Exercise instructions >> An exact transcription is needed, starting with the line that contains "Task: Return to rules list" and ending with the last line of the records.

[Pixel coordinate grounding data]
--- START ---
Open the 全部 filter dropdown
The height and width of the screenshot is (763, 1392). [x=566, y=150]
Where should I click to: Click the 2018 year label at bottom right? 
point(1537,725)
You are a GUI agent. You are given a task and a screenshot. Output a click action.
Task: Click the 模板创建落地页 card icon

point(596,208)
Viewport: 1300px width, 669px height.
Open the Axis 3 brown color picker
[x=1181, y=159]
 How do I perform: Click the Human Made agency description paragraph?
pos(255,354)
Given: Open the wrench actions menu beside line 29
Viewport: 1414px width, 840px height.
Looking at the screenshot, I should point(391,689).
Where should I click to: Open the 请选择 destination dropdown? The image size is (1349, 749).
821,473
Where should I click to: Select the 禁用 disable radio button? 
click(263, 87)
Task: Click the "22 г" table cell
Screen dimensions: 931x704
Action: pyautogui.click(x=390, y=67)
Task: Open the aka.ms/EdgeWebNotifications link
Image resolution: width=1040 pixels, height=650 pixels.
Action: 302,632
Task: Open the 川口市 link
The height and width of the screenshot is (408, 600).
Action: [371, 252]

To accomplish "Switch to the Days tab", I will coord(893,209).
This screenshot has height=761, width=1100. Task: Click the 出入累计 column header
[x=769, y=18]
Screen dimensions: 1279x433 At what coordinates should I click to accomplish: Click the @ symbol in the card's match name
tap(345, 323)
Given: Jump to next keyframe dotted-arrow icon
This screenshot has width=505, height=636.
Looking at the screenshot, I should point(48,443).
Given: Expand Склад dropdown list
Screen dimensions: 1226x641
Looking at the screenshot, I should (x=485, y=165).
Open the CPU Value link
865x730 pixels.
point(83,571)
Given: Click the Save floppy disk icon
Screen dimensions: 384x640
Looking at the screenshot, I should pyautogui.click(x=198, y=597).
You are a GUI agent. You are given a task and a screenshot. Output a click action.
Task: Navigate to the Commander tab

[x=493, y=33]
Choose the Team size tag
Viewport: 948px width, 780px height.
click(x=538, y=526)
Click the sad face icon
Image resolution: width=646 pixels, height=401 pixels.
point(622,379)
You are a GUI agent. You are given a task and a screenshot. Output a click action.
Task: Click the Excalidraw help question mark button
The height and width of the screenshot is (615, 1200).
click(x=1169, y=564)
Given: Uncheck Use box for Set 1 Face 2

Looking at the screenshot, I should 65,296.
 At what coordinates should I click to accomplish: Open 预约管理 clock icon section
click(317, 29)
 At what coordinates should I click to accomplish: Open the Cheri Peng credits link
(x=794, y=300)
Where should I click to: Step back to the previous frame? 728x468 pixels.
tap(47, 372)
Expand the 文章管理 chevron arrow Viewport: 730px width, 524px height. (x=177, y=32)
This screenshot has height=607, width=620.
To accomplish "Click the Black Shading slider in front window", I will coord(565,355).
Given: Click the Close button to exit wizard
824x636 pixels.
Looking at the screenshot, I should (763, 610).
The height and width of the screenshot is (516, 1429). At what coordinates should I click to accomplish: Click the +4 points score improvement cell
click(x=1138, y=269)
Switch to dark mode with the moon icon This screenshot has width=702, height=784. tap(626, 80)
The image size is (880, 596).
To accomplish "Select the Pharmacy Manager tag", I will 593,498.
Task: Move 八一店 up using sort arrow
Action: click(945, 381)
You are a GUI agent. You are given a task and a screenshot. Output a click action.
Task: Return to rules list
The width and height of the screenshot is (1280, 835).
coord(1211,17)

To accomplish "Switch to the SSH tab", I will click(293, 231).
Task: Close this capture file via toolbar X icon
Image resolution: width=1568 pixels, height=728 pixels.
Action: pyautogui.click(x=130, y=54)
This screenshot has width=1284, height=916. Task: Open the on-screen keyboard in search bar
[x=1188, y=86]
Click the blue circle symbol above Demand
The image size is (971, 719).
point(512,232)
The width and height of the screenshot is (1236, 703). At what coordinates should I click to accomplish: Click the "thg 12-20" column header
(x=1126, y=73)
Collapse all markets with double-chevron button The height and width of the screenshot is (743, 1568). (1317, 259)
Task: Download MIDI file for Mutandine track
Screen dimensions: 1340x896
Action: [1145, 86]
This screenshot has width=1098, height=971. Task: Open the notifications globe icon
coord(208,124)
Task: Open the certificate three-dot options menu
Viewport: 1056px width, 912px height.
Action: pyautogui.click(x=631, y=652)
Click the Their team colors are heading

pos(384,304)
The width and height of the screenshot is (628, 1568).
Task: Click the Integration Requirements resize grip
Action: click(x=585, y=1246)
--- END ---
Final answer >>
Task: Return to rules list
The width and height of the screenshot is (1280, 835).
coord(1211,17)

To accomplish "Switch to the SSH tab", I will click(293, 231).
Task: Close this capture file via toolbar X icon
Image resolution: width=1568 pixels, height=728 pixels.
Action: pyautogui.click(x=130, y=54)
This screenshot has width=1284, height=916. Task: Open the on-screen keyboard in search bar
[x=1188, y=86]
Click the blue circle symbol above Demand
The image size is (971, 719).
point(512,232)
The width and height of the screenshot is (1236, 703). At what coordinates should I click to accomplish: Click the "thg 12-20" column header
(x=1126, y=73)
Collapse all markets with double-chevron button The height and width of the screenshot is (743, 1568). (1317, 259)
Task: Download MIDI file for Mutandine track
Screen dimensions: 1340x896
Action: [1145, 86]
This screenshot has width=1098, height=971. Task: Open the notifications globe icon
coord(208,124)
Task: Open the certificate three-dot options menu
Viewport: 1056px width, 912px height.
Action: pyautogui.click(x=631, y=652)
Click the Their team colors are heading

pos(384,304)
The width and height of the screenshot is (628, 1568).
Task: Click the Integration Requirements resize grip
Action: click(x=585, y=1246)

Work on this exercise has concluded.